■ **BRIEF**
Your answer consists of the lines in the data that contain "will". Copy each of them.

■ **Saved data entries**
* * * *

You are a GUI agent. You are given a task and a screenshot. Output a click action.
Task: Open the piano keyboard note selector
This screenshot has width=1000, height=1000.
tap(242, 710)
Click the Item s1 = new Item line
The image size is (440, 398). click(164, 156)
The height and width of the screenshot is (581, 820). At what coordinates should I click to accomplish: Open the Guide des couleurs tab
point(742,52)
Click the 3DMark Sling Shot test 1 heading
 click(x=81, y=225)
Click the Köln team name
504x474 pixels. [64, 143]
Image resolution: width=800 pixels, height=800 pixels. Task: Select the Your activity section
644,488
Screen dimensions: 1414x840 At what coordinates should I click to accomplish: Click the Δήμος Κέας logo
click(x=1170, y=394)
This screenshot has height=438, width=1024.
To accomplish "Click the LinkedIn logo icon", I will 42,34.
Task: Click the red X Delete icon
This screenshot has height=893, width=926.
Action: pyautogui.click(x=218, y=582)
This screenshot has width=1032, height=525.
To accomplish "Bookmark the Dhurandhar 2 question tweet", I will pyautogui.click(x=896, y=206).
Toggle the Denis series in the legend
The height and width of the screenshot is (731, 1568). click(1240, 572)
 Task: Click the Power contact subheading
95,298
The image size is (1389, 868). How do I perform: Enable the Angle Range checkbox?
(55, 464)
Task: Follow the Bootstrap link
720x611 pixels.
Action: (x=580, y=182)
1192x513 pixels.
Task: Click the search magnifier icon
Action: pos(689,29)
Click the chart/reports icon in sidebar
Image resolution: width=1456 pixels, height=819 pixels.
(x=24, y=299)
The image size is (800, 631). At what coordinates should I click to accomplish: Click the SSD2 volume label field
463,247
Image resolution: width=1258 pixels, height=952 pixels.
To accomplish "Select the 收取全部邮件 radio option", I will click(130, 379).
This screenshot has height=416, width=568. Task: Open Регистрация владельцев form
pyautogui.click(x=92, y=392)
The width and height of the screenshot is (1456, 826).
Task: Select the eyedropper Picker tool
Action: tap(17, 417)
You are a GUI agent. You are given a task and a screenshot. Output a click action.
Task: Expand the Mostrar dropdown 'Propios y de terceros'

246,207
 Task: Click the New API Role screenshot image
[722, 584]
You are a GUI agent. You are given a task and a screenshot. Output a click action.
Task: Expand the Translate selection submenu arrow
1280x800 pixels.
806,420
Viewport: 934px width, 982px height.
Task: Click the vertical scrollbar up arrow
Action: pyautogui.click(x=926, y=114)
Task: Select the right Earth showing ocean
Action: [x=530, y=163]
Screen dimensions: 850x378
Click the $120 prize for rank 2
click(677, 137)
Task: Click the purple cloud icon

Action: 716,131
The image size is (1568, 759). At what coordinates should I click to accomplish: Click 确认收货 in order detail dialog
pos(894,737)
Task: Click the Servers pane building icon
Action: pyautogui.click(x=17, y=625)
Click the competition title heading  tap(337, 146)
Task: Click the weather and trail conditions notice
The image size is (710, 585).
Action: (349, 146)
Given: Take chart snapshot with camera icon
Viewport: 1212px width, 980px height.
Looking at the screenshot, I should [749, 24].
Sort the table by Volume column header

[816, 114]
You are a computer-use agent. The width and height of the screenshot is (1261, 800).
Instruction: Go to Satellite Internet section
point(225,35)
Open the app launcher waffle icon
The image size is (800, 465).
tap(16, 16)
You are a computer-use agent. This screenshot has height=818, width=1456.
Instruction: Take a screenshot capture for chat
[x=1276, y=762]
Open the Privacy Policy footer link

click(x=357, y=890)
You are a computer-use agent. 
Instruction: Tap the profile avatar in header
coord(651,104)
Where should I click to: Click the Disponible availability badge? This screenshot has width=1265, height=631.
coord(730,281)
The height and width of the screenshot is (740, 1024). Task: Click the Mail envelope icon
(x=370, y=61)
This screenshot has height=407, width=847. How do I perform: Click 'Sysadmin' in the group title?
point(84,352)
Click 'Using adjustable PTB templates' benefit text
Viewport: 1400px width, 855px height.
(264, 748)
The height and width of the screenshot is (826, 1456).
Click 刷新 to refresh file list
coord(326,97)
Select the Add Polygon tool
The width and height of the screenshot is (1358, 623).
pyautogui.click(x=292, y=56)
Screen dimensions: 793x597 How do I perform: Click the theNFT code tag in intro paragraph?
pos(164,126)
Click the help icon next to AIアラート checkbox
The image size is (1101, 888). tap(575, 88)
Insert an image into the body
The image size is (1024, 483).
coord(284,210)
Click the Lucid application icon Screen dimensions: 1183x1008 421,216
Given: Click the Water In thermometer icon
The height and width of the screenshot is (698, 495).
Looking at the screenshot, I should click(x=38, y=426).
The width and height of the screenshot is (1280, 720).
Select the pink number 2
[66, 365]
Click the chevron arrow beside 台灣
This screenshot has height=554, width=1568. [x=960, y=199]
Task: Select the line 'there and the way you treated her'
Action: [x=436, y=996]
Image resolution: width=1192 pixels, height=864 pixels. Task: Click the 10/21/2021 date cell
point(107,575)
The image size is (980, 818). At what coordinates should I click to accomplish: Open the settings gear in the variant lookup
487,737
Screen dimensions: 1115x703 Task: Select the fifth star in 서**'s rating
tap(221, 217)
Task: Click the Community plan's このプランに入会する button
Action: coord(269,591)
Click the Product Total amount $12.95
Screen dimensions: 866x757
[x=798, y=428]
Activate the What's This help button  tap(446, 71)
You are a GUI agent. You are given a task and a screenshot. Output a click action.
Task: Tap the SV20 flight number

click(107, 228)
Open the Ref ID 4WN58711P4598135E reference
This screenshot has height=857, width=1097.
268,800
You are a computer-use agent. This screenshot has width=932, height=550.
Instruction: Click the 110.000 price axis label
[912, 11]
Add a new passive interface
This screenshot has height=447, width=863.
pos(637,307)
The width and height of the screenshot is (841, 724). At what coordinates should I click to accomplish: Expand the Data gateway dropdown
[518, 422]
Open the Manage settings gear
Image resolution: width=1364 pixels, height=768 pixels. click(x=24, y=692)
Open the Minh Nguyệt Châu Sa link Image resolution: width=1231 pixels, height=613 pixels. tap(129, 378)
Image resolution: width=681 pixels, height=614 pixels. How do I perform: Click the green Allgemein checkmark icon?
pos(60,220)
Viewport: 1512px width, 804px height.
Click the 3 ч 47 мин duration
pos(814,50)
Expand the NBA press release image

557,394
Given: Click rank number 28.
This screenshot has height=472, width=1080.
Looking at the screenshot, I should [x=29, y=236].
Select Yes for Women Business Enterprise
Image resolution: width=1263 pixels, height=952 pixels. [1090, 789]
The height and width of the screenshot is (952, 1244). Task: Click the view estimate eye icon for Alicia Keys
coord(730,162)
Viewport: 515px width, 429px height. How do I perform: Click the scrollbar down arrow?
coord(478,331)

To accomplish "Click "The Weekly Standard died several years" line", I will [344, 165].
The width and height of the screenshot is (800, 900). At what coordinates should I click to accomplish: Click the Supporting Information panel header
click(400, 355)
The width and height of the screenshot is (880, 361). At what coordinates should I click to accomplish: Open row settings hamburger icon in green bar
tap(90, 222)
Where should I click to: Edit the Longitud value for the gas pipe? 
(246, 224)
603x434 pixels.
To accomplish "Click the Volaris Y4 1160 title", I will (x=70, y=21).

* * * *

■ **ANSWER AREA**
To accomplish "Click the LinkedIn logo icon", I will 42,34.
To accomplish "Bookmark the Dhurandhar 2 question tweet", I will pyautogui.click(x=896, y=206).
To accomplish "Select the 收取全部邮件 radio option", I will click(130, 379).
To accomplish "Click "The Weekly Standard died several years" line", I will [344, 165].
To accomplish "Click the Volaris Y4 1160 title", I will (x=70, y=21).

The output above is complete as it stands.